Generation
Sibanye-Stillwater secures more renewable energy in offtake agreement with NOA
This additional renewable-energy supply to the Johannesburg Stock Exchange-listed Sibanye-Stillwater from NOA, headed by CEO Karel Cornelissen, is expected to reduce greenhouse-gas (GHG) emissions by 433 080 tCO₂e a year from 2028 onwards.
Sibanye-Stillwater CEO Dr Richard Stewart highlighted the renewable energy supply agreement with NOA as “another critical step towards reducing our carbon emissions and achieving our goal of carbon neutrality by 2040”.
“As we further entrench our position as the leading renewable-energy user in the South African mining sector, we continue to demonstrate our commitment to creating shared value for all our stakeholders through commercially attractive, sustainable energy security, while supplying our customers with responsibly produced products,” Stewart added.
By enabling open-market trading, NOA, a renewable-energy generator, aggregator and trader, is helping to transform South Africa’s energy market.
In terms of the latest agreement, Sibanye-Stillwater’s South Africa operations will be supplied from NOA’s portfolio of aggregated solar and wind generation facilities under a flexible ten-year agreement, supplemented by short-term supply on a take-and-pay basis.
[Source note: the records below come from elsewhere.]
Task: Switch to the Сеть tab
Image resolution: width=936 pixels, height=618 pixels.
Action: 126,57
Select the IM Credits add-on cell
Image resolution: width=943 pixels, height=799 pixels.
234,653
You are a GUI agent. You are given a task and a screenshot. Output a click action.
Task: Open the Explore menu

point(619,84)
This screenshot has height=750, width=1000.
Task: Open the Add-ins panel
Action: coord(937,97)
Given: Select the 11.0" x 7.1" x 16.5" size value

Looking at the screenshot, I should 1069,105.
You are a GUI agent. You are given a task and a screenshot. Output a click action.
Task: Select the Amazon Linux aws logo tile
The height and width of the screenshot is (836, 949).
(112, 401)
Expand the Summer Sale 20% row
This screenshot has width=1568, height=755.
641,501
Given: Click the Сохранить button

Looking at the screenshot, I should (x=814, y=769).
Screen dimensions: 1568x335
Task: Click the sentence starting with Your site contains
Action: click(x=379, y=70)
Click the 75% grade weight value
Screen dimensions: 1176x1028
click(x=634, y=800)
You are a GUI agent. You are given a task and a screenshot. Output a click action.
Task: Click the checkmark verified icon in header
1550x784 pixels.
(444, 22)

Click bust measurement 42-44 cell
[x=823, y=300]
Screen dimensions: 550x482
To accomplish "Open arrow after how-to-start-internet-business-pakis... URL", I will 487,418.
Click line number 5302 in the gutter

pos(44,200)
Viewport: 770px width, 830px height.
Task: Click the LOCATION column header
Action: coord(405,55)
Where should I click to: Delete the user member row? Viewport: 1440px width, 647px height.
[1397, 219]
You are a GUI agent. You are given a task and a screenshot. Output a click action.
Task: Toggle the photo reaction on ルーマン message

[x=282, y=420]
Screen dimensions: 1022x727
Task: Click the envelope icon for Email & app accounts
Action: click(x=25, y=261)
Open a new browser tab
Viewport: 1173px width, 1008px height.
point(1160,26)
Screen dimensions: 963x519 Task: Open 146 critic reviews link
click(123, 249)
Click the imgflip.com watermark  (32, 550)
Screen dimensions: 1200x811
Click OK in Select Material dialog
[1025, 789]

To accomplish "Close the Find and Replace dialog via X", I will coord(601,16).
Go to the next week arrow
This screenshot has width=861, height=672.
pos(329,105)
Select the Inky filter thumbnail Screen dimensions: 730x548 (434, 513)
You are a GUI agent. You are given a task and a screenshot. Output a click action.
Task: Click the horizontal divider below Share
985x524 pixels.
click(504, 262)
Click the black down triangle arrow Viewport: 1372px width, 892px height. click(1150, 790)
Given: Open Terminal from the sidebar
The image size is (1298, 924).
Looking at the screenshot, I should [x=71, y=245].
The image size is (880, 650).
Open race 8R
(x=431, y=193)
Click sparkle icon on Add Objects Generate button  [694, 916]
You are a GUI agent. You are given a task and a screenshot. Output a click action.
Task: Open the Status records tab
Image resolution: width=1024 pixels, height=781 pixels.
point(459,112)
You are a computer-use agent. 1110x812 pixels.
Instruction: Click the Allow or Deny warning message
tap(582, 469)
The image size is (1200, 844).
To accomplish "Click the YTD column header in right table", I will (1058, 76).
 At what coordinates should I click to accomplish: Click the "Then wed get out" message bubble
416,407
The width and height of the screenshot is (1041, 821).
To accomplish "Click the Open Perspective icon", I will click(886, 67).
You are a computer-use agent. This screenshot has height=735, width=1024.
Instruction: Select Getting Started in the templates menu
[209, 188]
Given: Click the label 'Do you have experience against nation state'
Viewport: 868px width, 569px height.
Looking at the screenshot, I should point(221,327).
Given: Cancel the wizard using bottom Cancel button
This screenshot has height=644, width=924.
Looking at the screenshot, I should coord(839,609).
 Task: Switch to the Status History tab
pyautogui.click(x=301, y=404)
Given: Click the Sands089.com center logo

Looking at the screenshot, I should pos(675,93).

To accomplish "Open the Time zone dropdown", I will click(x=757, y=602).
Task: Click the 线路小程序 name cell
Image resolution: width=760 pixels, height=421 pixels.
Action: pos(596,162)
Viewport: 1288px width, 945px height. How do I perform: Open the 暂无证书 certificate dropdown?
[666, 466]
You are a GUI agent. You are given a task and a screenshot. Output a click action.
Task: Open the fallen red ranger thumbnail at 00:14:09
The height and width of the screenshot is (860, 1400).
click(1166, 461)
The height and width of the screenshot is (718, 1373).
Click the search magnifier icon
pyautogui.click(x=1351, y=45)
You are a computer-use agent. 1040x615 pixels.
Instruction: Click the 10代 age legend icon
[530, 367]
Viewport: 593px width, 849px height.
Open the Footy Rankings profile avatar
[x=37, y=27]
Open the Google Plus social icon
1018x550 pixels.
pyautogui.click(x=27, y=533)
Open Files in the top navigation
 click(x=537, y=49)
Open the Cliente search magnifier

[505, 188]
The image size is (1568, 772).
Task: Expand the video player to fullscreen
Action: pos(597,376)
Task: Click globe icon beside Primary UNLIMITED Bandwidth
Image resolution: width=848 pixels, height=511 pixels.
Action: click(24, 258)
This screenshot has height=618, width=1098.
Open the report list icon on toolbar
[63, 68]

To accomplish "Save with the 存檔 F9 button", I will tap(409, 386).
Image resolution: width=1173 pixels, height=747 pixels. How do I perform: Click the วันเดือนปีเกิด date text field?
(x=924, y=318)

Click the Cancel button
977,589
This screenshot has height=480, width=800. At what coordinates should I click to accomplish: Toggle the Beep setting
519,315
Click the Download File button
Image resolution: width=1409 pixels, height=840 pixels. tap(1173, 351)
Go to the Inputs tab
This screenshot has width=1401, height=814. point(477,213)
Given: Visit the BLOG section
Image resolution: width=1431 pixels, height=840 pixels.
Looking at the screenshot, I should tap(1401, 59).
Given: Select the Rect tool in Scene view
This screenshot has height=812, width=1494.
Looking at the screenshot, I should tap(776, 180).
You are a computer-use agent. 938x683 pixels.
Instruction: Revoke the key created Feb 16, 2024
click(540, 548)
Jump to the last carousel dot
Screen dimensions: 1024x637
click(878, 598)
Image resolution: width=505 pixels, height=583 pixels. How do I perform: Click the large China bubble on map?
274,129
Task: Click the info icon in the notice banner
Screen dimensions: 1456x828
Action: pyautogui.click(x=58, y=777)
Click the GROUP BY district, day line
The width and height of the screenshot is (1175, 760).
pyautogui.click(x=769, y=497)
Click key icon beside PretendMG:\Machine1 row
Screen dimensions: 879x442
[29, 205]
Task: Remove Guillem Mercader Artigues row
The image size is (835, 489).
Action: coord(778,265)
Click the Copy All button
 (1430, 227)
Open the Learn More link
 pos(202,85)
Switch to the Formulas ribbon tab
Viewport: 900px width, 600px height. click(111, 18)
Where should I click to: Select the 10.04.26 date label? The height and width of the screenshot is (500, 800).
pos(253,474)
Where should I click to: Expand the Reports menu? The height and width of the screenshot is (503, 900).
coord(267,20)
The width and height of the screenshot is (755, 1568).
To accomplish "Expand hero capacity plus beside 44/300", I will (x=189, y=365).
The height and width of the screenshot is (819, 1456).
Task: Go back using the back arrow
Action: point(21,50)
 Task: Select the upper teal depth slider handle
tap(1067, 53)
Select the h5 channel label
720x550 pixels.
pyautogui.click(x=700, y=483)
The additional supply will increase Sibanye-Stillwater's renewable-energy portfolio to 765 MW.
The electricity will be delivered through a national wheeling framework using the Eskom grid.
The transaction reflects the strength of NOA’s growing fleet of renewable energy generation assets and underpins NOA’s execution capability in structuring long-term renewable-energy solutions for energy-intensive customers.
Cornelissen described the transaction as reinforcing the accelerating shift toward large-scale wheeled renewable energy in the mining sector.
“We have scaled to deliver 1.5 TWh per annum of renewable energy to some of South Africa’s leading mining companies,” Cornelissen explained in a release to Mining Weekly.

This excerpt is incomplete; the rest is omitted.